Mohon tunggu...
Ermansyah R. Hindi
Ermansyah R. Hindi Mohon Tunggu... Lainnya - Free Writer, ASN

Bacalah!

Selanjutnya

Tutup

Filsafat

Permukaan dan Perbedaan

24 November 2022   08:05 Diperbarui: 12 Juni 2024   13:37 295
+
Laporkan Konten
Laporkan Akun
Kompasiana adalah platform blog. Konten ini menjadi tanggung jawab bloger dan tidak mewakili pandangan redaksi Kompas.
Lihat foto
Ilustrasi warga Papua bersalaman dengan Presiden Jokowi (Sumber gambar : kaskus.co id)

Sudah bukan rahasia umum, jika daerah Papua kaya akan sumber daya, berupa emas, gas hingga batubara. Syahdan cadangannya disebut terbesar di dunia.
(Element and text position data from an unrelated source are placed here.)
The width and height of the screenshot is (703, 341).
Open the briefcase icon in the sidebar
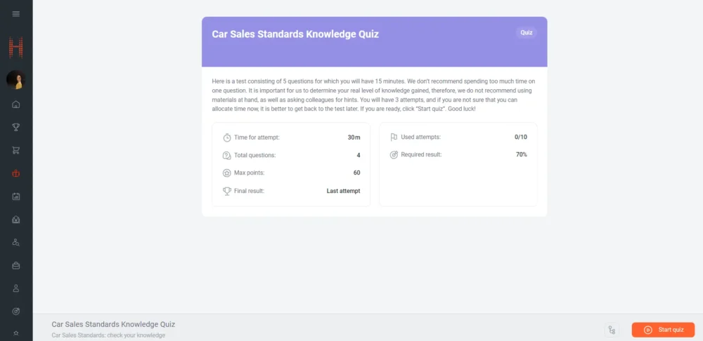pos(16,266)
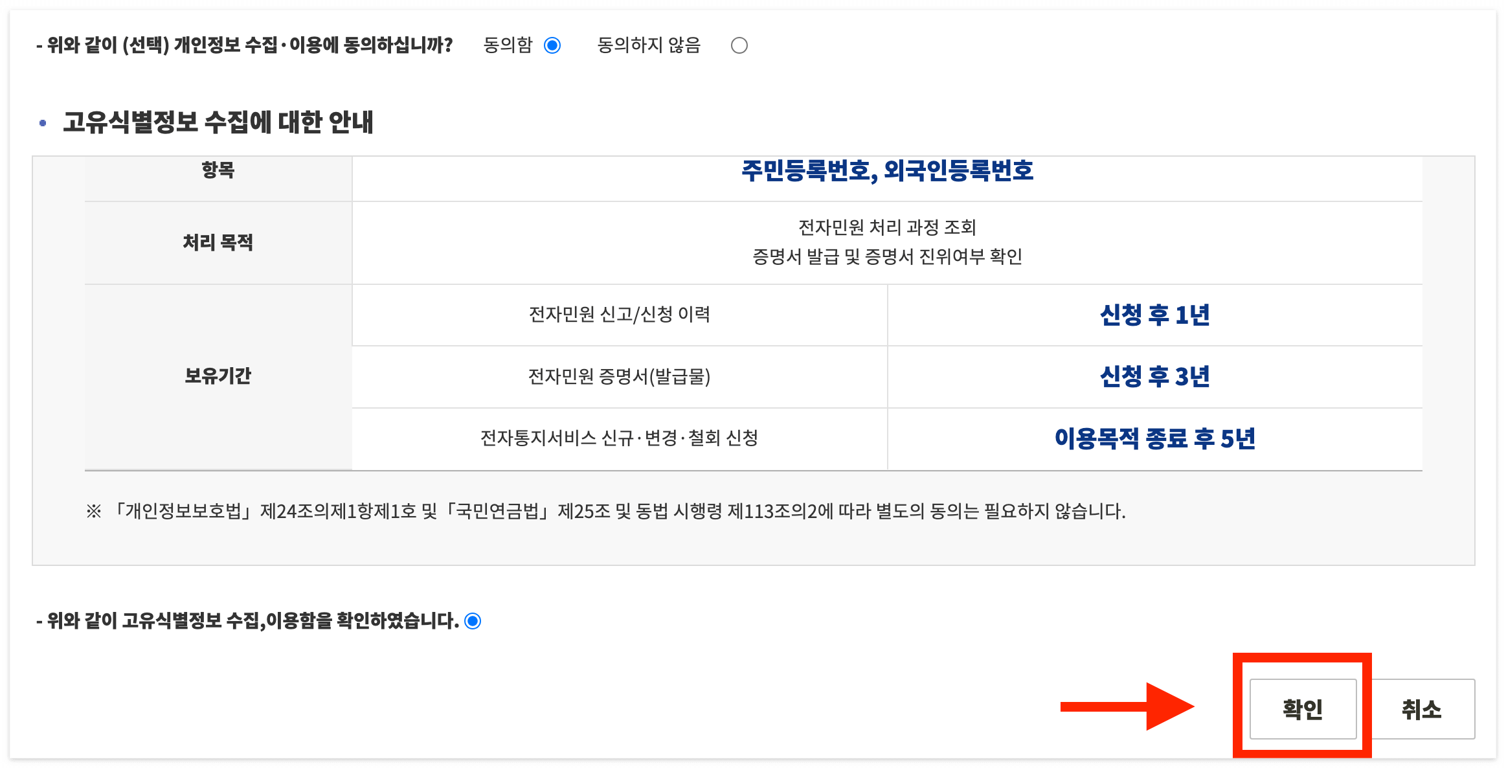The width and height of the screenshot is (1506, 768).
Task: Click the 전자민원 신고/신청 이력 cell
Action: point(620,315)
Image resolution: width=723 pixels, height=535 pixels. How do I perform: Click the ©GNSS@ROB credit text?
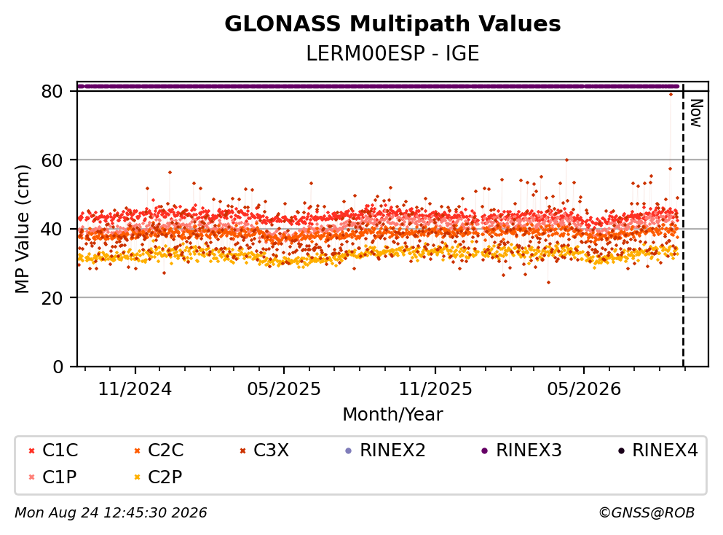point(647,512)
Sejak 90-an, suara yang berbeda dan kontras antara kekayaan alam dan keadilan Papua, perlahan-lahan menandakan ada 'jurang' yang terbentuk.

Mirip di wilayah lain Indonesia, jurang yang lebar tercipta berupa kesenjangan sosial. Jadi, bukan soal jurang, tetapi ironi. Papua kaya, tetapi terkebelakang.

Nah, suara keadilan menyelinap dalam ruang batin yang membuncah dan menyorot jurang kesenjangan.

Suara yang menerobos permukaan apa yang nampak. Suara yang menggema ke segenap penjuru.

Saya ingat, suara itu terdengar di malam hari, di masa yang telah berlalu. Saya pernah mendengar suara itu, tentang teriakan keadilan Papua (waktu itu masih disebut Provinsi Irian Jaya) melalui diskusi Profesor Buya Syafii Maarif di sebuah tempat di Kota Makassar, sebelum tahun 1998.

Kini, tuntutan keadilan Papua terdengar sayup-sayup, bahkan nyaris pupus.

Saya kira, setiap warga mesti belajar dari pergolakan rasial, yang pernah terjadi di Papua.

Lalu, ketajaman gambar wajah Papua ditandai dengan “Pemulihan Papua Menjadi Prioritas” memasuki berita utama dari surat kabar nasional.

Saya tidak akan menggambarkan sebuah berita utama di atas permukaan kertas, melainkan kemiripan peristiwa di balik perbedaan gambar datar dan bergejolak di Papua.

Tetapi, sayangnya pembicaraan tentang ‘Referendum Papua’ atau ‘Gerakan Pembebasan untuk Papua Barat’ masih menjadi wilayah ‘permainan’ politik tertentu.

Hari-hari belakangan terjadi kebijakan pemekaran provinsi. Untuk itu, kita mengapresiasi langkah pemerintah untuk menciptakan iklim kondusif menuju kehidupan yang lebih sejahtera di Papua.

Di sini, ada pertanyaan yang perlu digaris bawahi. Cukupkah dengan pemekaran provinsi di Papua?

Suatu hal yang menantang sisi terbalik dari gambar sesungguhnya berasal dari pernyataan penundaan atas wilayah pertumbuhan kuasa.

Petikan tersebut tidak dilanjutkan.